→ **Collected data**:
┄┄┄┄┄┄┄┄┄┄
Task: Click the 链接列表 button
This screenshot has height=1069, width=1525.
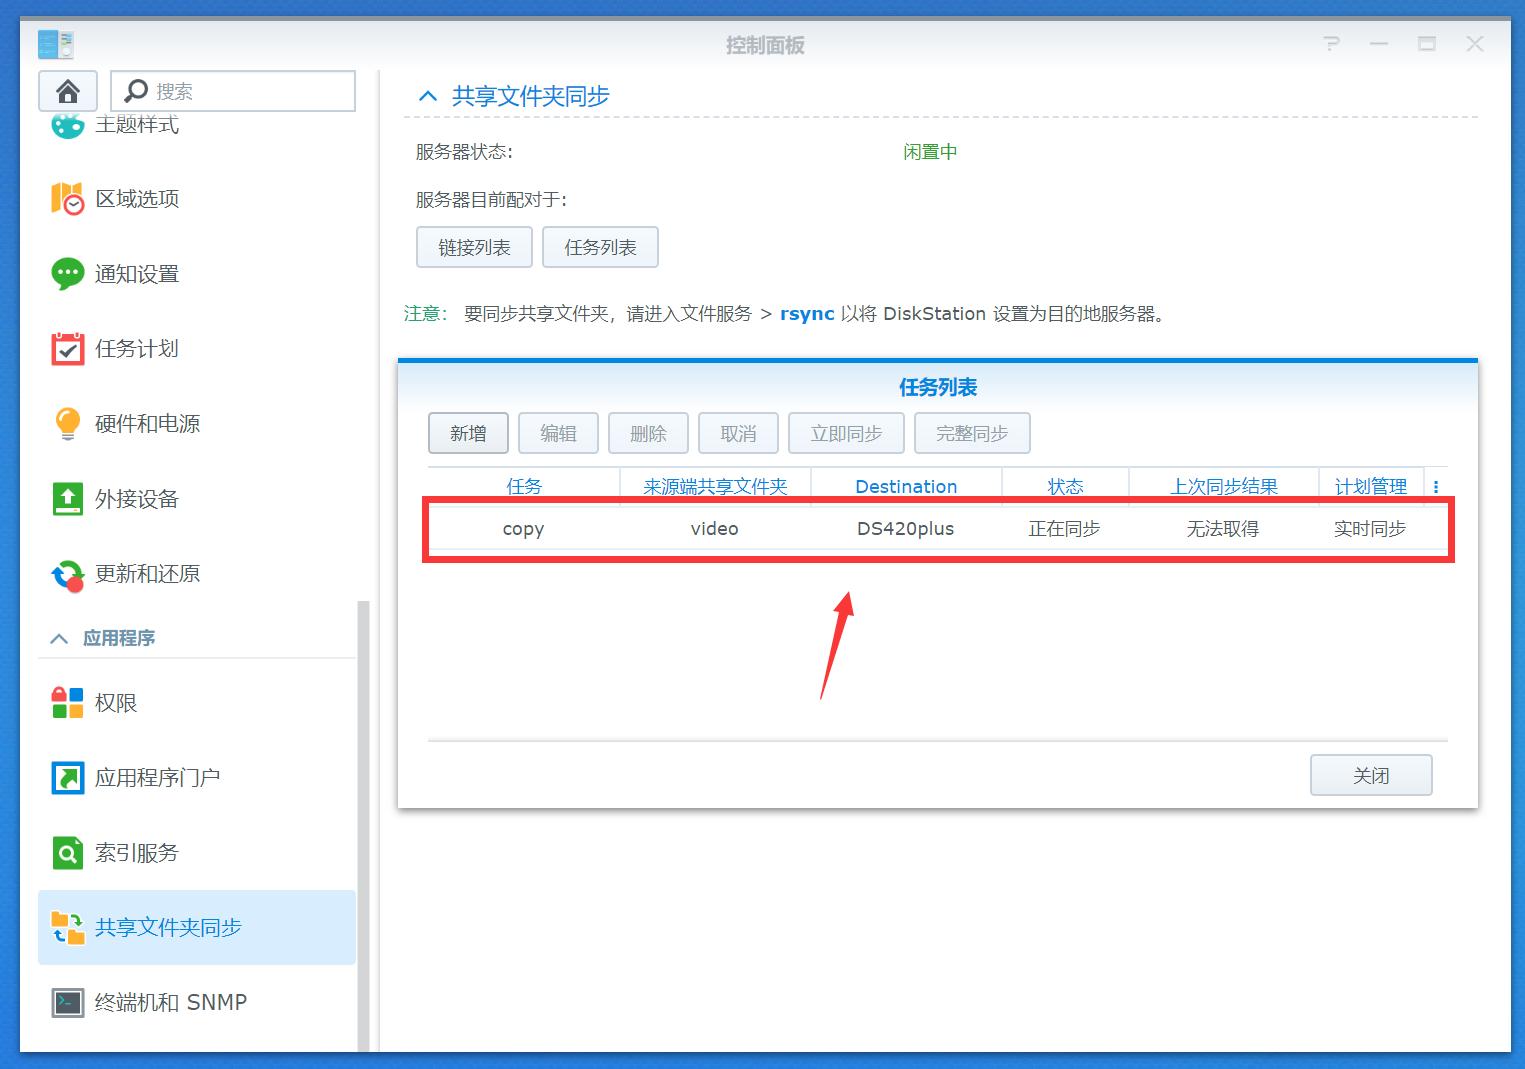Action: point(475,247)
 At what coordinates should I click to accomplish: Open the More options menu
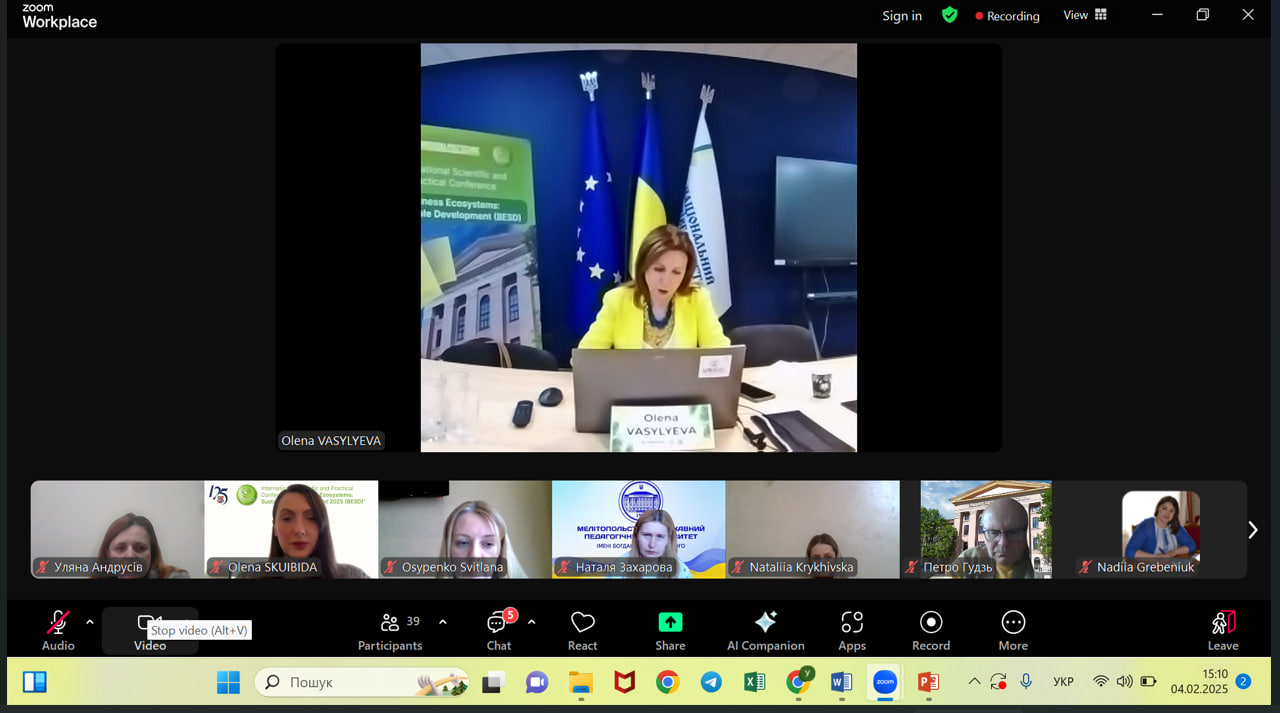point(1013,630)
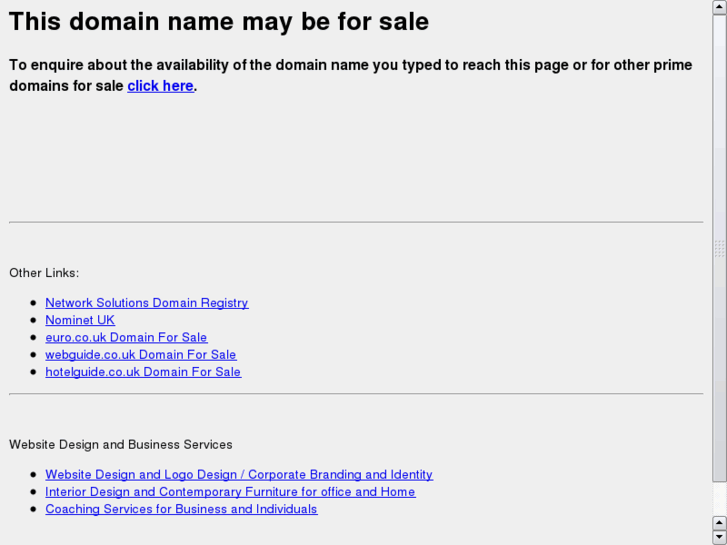Screen dimensions: 727x545
Task: Click the bullet beside Nominet UK
Action: coord(35,320)
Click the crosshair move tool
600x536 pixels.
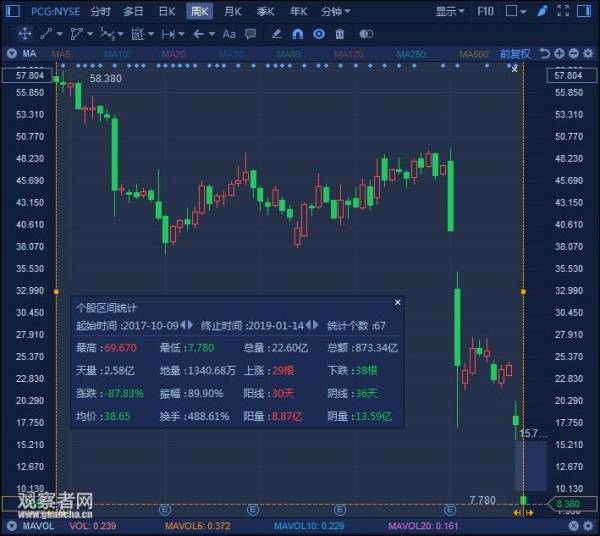[24, 34]
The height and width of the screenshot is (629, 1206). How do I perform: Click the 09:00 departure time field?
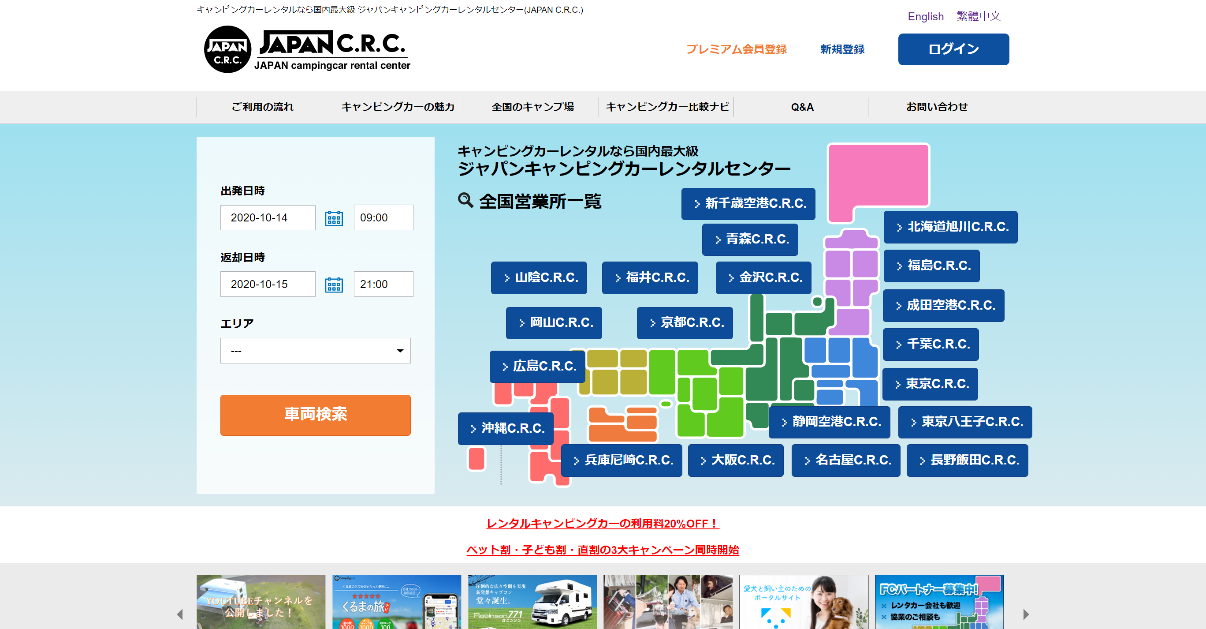383,218
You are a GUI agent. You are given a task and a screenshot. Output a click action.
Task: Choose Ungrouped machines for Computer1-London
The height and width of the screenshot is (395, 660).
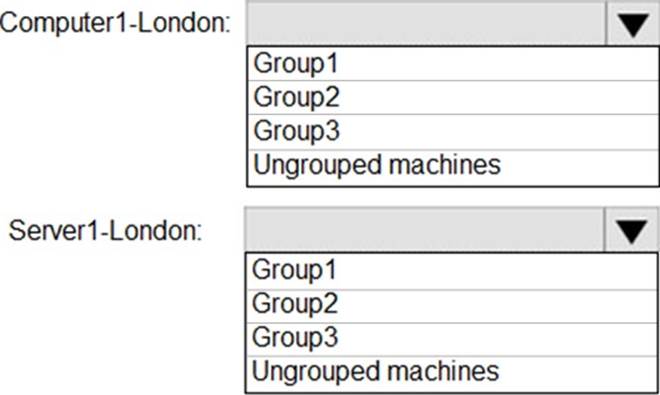453,167
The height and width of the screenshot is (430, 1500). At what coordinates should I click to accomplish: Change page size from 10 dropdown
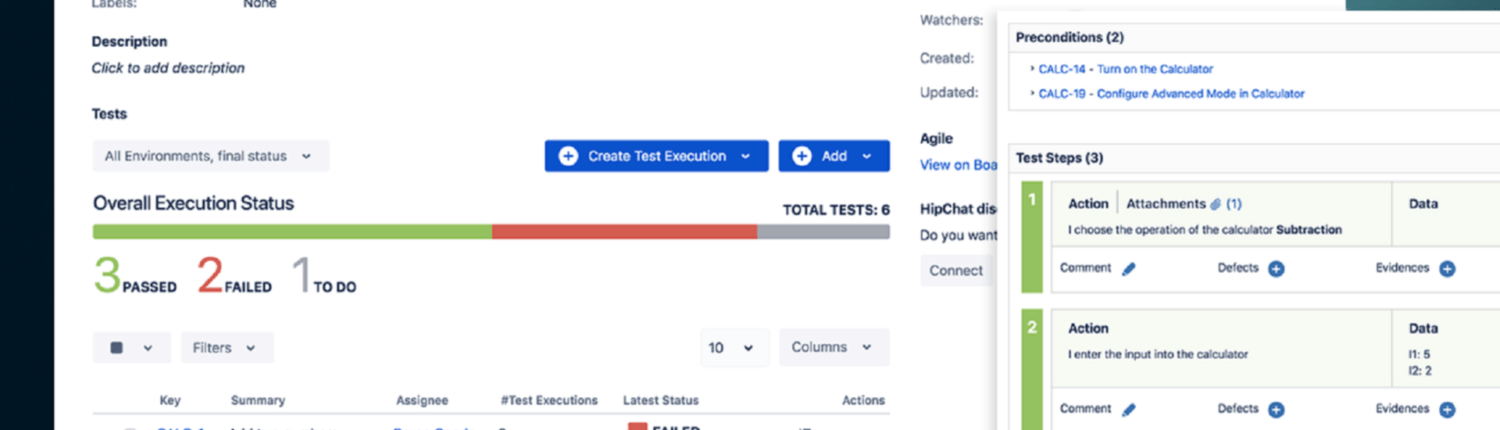tap(734, 347)
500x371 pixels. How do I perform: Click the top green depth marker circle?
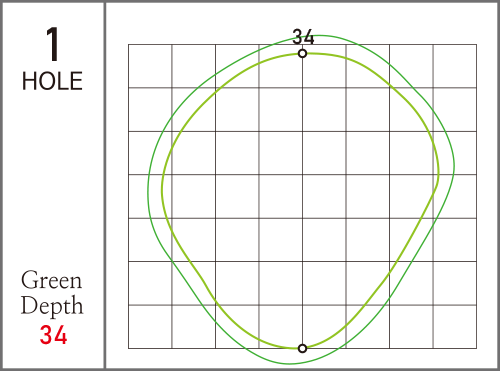302,53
┄┄┄┄┄┄┄┄┄┄
→ **TASK PROMPT**:
Please set down the data above exactly as given, leaving every picture out.

→ **RESPONSE TO THIS EXERCISE**:
Task: Click the 链接列表 button
This screenshot has height=1069, width=1525.
Action: point(475,247)
 At what coordinates should I click to accomplish: Open the More options menu
point(1013,630)
Screen dimensions: 727x545
Task: Click the bullet beside Nominet UK
Action: coord(35,320)
Click the crosshair move tool
600x536 pixels.
[24, 34]
The height and width of the screenshot is (629, 1206). How do I perform: Click the 09:00 departure time field?
383,218
You are a GUI agent. You are given a task and a screenshot. Output a click action.
Task: Choose Ungrouped machines for Computer1-London
The height and width of the screenshot is (395, 660).
453,167
The height and width of the screenshot is (430, 1500). At what coordinates should I click to accomplish: Change page size from 10 dropdown
tap(734, 347)
500x371 pixels. How do I perform: Click the top green depth marker circle?
302,53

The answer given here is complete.